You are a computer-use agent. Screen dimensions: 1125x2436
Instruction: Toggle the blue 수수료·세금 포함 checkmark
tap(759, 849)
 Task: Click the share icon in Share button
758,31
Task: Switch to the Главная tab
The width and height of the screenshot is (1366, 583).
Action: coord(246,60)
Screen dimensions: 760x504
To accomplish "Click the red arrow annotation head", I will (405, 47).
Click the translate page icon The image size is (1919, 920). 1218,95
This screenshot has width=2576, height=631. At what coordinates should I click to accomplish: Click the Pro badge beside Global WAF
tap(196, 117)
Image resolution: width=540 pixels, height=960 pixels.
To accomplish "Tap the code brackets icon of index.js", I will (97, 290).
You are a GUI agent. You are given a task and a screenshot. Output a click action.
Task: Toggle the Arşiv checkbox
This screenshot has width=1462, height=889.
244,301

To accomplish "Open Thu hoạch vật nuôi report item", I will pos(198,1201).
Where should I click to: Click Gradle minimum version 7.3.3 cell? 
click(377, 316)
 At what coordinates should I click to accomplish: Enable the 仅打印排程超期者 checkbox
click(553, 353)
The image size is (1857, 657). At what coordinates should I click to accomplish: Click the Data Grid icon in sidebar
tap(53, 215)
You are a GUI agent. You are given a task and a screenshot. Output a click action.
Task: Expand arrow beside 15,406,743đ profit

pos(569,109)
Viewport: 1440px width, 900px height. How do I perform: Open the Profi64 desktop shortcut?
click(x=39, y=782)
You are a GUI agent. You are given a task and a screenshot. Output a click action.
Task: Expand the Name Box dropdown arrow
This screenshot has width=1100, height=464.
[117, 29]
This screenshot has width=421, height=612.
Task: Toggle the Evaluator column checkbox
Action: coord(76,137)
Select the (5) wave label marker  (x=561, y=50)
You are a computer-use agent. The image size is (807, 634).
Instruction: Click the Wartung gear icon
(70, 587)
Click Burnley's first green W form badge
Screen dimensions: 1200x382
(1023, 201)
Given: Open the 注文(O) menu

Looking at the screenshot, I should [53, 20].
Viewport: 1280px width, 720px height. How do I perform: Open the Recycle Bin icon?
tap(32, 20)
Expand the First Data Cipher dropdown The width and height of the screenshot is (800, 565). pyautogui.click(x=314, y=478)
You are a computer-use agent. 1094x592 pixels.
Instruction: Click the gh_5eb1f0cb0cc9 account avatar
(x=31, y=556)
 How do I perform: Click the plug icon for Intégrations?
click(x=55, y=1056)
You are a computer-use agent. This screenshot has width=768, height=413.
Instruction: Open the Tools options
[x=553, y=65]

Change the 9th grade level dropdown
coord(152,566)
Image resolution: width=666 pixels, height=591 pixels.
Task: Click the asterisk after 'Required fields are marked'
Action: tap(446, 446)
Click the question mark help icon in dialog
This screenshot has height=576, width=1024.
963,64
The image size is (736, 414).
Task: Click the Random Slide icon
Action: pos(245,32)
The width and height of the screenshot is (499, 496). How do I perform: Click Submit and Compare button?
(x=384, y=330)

○ ○ ○ ○ ○

WHAT THE TASK ASKS:
All records are to be written out exactly.

EXERCISE RESULT:
You are a computer-use agent. Screen dimensions: 1125x2436
Instruction: Toggle the blue 수수료·세금 포함 checkmark
tap(759, 849)
 Task: Click the share icon in Share button
758,31
Task: Switch to the Главная tab
The width and height of the screenshot is (1366, 583).
Action: coord(246,60)
Screen dimensions: 760x504
To accomplish "Click the red arrow annotation head", I will (405, 47).
Click the translate page icon The image size is (1919, 920). 1218,95
This screenshot has width=2576, height=631. At what coordinates should I click to accomplish: Click the Pro badge beside Global WAF
tap(196, 117)
Image resolution: width=540 pixels, height=960 pixels.
To accomplish "Tap the code brackets icon of index.js", I will (97, 290).
You are a GUI agent. You are given a task and a screenshot. Output a click action.
Task: Toggle the Arşiv checkbox
This screenshot has width=1462, height=889.
244,301

To accomplish "Open Thu hoạch vật nuôi report item", I will pos(198,1201).
Where should I click to: Click Gradle minimum version 7.3.3 cell? 
click(377, 316)
 At what coordinates should I click to accomplish: Enable the 仅打印排程超期者 checkbox
click(553, 353)
The image size is (1857, 657). At what coordinates should I click to accomplish: Click the Data Grid icon in sidebar
tap(53, 215)
You are a GUI agent. You are given a task and a screenshot. Output a click action.
Task: Expand arrow beside 15,406,743đ profit

pos(569,109)
Viewport: 1440px width, 900px height. How do I perform: Open the Profi64 desktop shortcut?
click(x=39, y=782)
You are a GUI agent. You are given a task and a screenshot. Output a click action.
Task: Expand the Name Box dropdown arrow
This screenshot has width=1100, height=464.
[117, 29]
This screenshot has width=421, height=612.
Task: Toggle the Evaluator column checkbox
Action: coord(76,137)
Select the (5) wave label marker  (x=561, y=50)
You are a computer-use agent. The image size is (807, 634).
Instruction: Click the Wartung gear icon
(70, 587)
Click Burnley's first green W form badge
Screen dimensions: 1200x382
(1023, 201)
Given: Open the 注文(O) menu

Looking at the screenshot, I should [53, 20].
Viewport: 1280px width, 720px height. How do I perform: Open the Recycle Bin icon?
tap(32, 20)
Expand the First Data Cipher dropdown The width and height of the screenshot is (800, 565). pyautogui.click(x=314, y=478)
You are a computer-use agent. 1094x592 pixels.
Instruction: Click the gh_5eb1f0cb0cc9 account avatar
(x=31, y=556)
 How do I perform: Click the plug icon for Intégrations?
click(x=55, y=1056)
You are a computer-use agent. This screenshot has width=768, height=413.
Instruction: Open the Tools options
[x=553, y=65]

Change the 9th grade level dropdown
coord(152,566)
Image resolution: width=666 pixels, height=591 pixels.
Task: Click the asterisk after 'Required fields are marked'
Action: tap(446, 446)
Click the question mark help icon in dialog
This screenshot has height=576, width=1024.
963,64
The image size is (736, 414).
Task: Click the Random Slide icon
Action: pos(245,32)
The width and height of the screenshot is (499, 496). How do I perform: Click Submit and Compare button?
(x=384, y=330)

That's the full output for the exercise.